↓↓↓

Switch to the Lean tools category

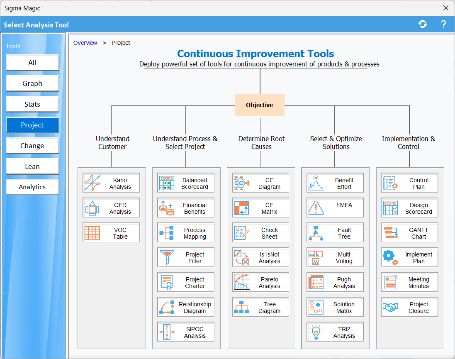click(32, 166)
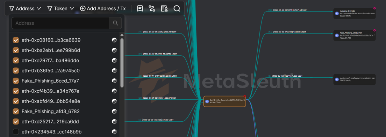Click the search icon in the Address field
Screen dimensions: 386x137
pos(115,23)
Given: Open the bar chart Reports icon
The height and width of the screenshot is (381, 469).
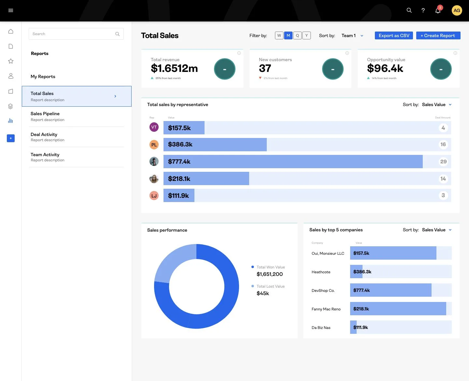Looking at the screenshot, I should pyautogui.click(x=11, y=121).
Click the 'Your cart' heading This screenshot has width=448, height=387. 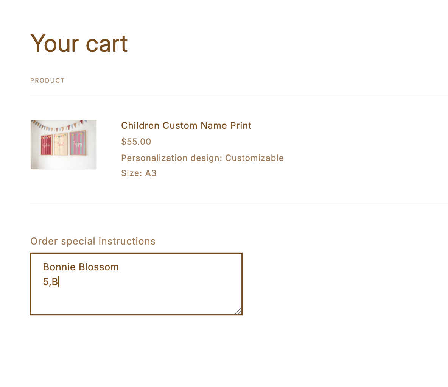(x=79, y=43)
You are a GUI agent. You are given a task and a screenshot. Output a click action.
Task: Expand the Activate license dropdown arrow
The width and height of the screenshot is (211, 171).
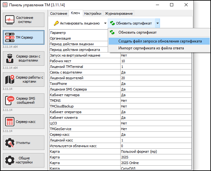coord(106,23)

↑↑↑

= Exercise requirements =
Once the line containing "The width and" is found, transcribe it and every line after it to the end of the records, exactly and with no pictures.

= Expected answer =
The width and height of the screenshot is (211, 171).
coord(106,23)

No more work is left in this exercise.